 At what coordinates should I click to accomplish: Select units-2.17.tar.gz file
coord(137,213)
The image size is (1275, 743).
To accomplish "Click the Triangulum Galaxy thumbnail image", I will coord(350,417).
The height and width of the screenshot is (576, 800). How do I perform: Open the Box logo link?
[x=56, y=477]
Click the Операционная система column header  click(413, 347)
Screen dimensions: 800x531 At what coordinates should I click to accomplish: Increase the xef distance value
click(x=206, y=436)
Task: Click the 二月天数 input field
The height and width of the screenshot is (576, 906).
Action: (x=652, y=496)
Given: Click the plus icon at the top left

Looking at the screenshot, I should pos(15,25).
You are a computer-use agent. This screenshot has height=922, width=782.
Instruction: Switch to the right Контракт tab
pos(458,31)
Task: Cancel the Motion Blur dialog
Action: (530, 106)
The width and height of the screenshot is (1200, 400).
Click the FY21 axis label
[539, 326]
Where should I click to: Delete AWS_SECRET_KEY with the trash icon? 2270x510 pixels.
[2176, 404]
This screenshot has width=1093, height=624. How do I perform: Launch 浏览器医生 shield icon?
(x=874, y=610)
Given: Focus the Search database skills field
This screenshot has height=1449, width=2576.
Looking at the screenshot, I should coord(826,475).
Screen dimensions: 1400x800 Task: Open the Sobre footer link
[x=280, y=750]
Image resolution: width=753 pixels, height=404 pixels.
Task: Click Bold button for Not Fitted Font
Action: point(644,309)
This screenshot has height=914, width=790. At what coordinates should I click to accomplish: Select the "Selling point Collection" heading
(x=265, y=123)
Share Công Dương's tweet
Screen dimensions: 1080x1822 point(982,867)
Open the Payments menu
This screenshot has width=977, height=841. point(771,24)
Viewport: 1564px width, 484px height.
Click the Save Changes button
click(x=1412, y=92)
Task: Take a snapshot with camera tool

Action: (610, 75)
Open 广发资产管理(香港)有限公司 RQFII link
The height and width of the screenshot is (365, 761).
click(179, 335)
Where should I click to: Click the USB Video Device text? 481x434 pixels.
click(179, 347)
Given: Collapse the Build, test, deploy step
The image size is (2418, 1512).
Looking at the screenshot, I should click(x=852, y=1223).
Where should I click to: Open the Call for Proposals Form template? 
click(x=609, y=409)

═══

# [Exercise details]
Repeat the material above word for word, starting at the line containing "Click the Операционная" and continuing through the end of the material.

# [Exercise solution]
Click the Операционная система column header  click(413, 347)
Screen dimensions: 800x531 At what coordinates should I click to accomplish: Increase the xef distance value
click(x=206, y=436)
Task: Click the 二月天数 input field
The height and width of the screenshot is (576, 906).
Action: (x=652, y=496)
Given: Click the plus icon at the top left

Looking at the screenshot, I should pos(15,25).
You are a computer-use agent. This screenshot has height=922, width=782.
Instruction: Switch to the right Контракт tab
pos(458,31)
Task: Cancel the Motion Blur dialog
Action: (530, 106)
The width and height of the screenshot is (1200, 400).
Click the FY21 axis label
[539, 326]
Where should I click to: Delete AWS_SECRET_KEY with the trash icon? 2270x510 pixels.
[2176, 404]
This screenshot has width=1093, height=624. How do I perform: Launch 浏览器医生 shield icon?
(x=874, y=610)
Given: Focus the Search database skills field
This screenshot has height=1449, width=2576.
Looking at the screenshot, I should coord(826,475).
Screen dimensions: 1400x800 Task: Open the Sobre footer link
[x=280, y=750]
Image resolution: width=753 pixels, height=404 pixels.
Task: Click Bold button for Not Fitted Font
Action: point(644,309)
This screenshot has height=914, width=790. At what coordinates should I click to accomplish: Select the "Selling point Collection" heading
(x=265, y=123)
Share Công Dương's tweet
Screen dimensions: 1080x1822 point(982,867)
Open the Payments menu
This screenshot has width=977, height=841. point(771,24)
Viewport: 1564px width, 484px height.
Click the Save Changes button
click(x=1412, y=92)
Task: Take a snapshot with camera tool

Action: (610, 75)
Open 广发资产管理(香港)有限公司 RQFII link
The height and width of the screenshot is (365, 761).
click(179, 335)
Where should I click to: Click the USB Video Device text? 481x434 pixels.
click(179, 347)
Given: Collapse the Build, test, deploy step
The image size is (2418, 1512).
Looking at the screenshot, I should click(x=852, y=1223).
Where should I click to: Open the Call for Proposals Form template? 
click(x=609, y=409)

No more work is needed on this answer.